(GIVEN EXERCISE):
Copy the text of each record below character for character, leaving out the pictures.

>> START

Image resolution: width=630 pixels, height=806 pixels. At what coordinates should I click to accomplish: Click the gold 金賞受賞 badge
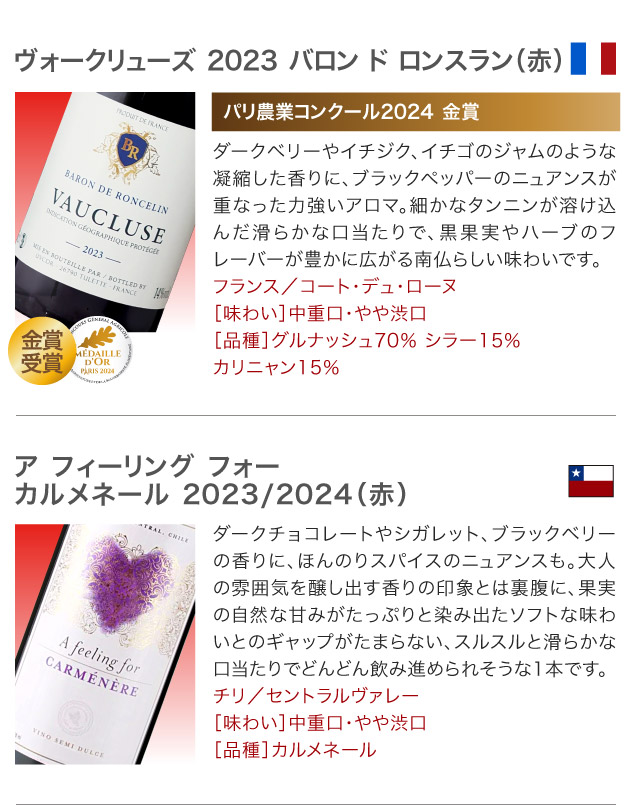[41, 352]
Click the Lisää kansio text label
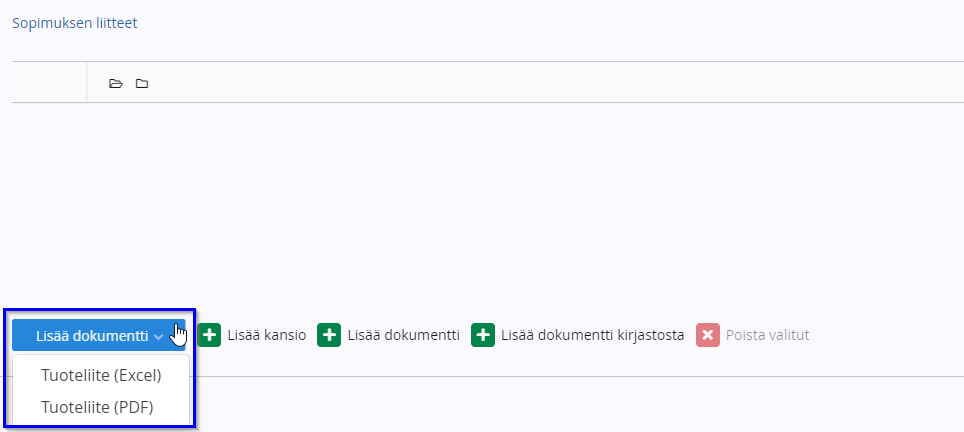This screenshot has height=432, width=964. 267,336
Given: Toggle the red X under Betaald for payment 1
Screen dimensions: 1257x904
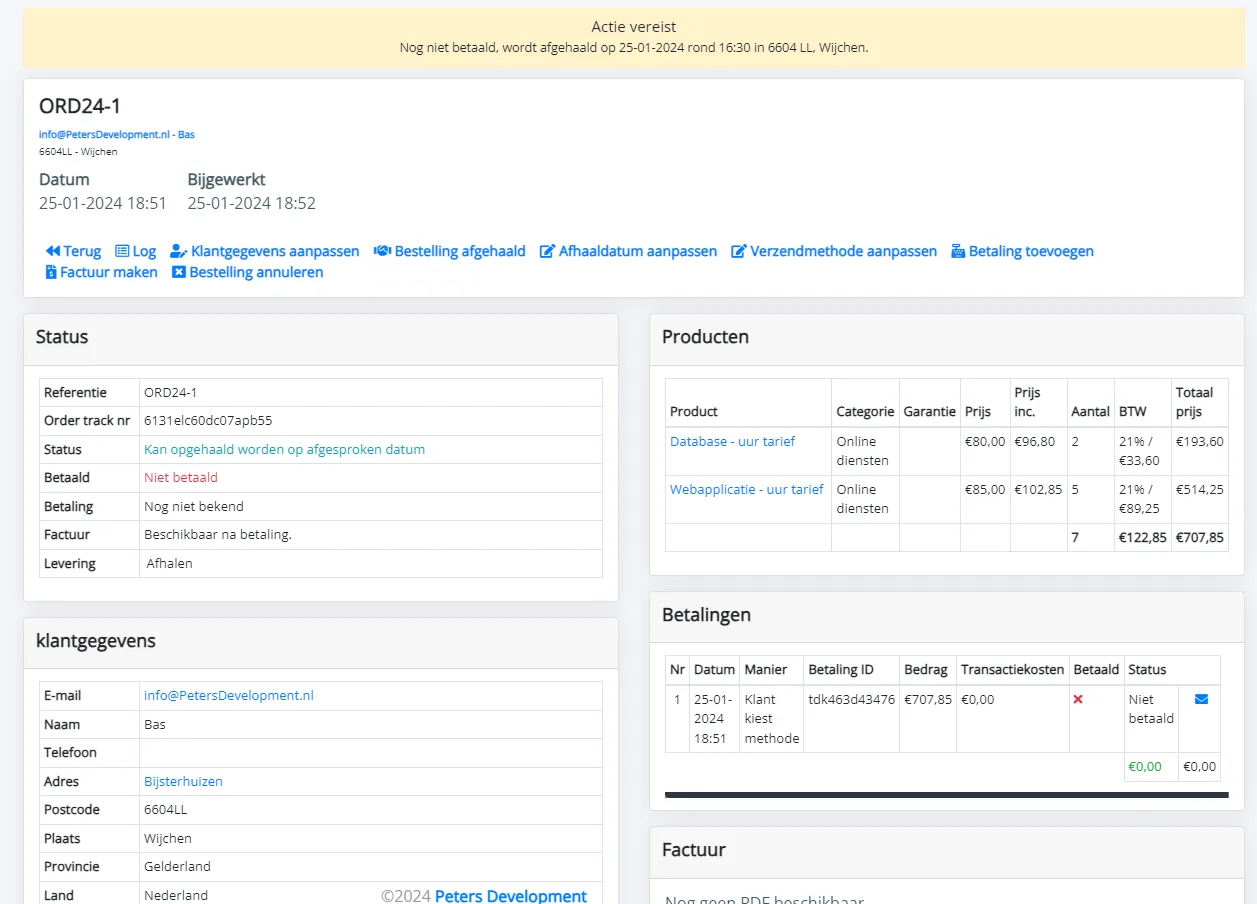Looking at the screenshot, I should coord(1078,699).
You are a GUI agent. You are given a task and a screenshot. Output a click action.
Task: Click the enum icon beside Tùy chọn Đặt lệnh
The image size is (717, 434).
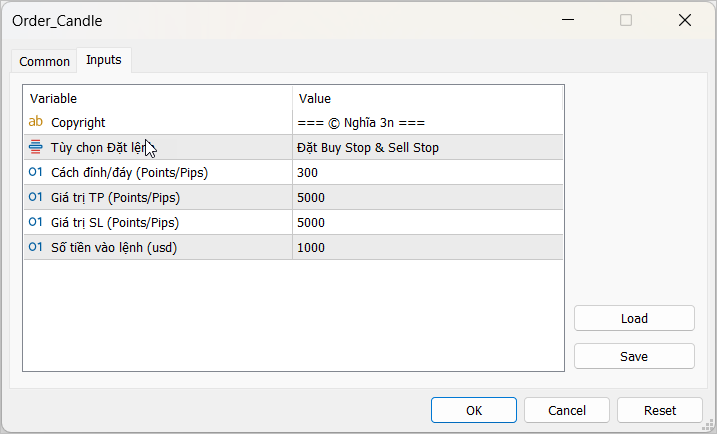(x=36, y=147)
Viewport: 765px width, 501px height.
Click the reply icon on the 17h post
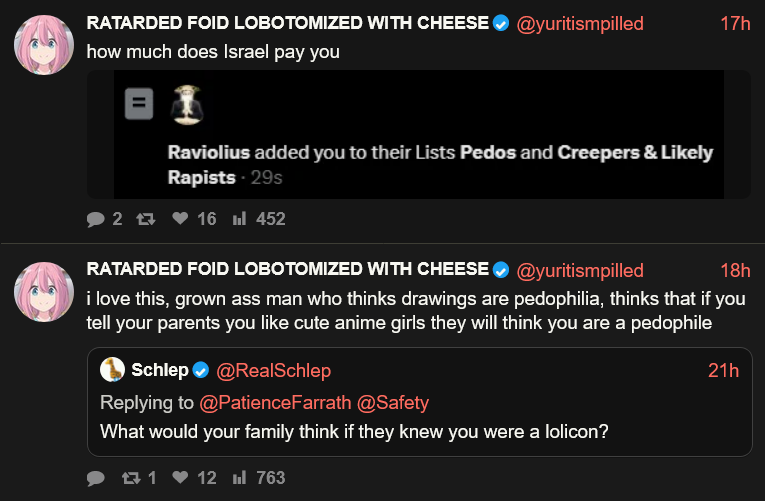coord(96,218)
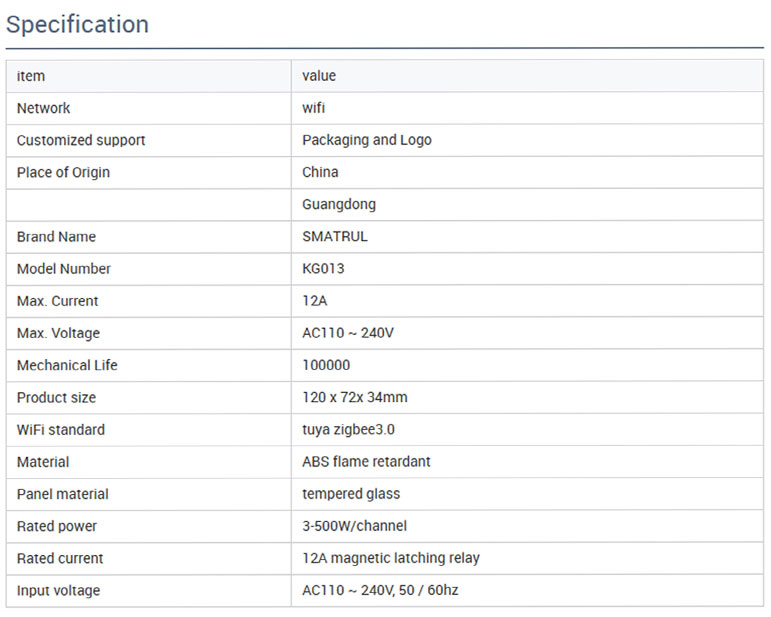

>> END

(RESULT OF THIS EXERCISE):
Image resolution: width=630 pixels, height=806 pixels. At what coordinates should I click to accomplish: Click the gold 金賞受賞 badge
[41, 352]
Click the Lisää kansio text label
This screenshot has height=432, width=964. 267,336
Given: Toggle the red X under Betaald for payment 1
Screen dimensions: 1257x904
Looking at the screenshot, I should coord(1078,699).
You are a GUI agent. You are given a task and a screenshot. Output a click action.
Task: Click the enum icon beside Tùy chọn Đặt lệnh
The image size is (717, 434).
(x=36, y=147)
Viewport: 765px width, 501px height.
Click the reply icon on the 17h post
coord(96,218)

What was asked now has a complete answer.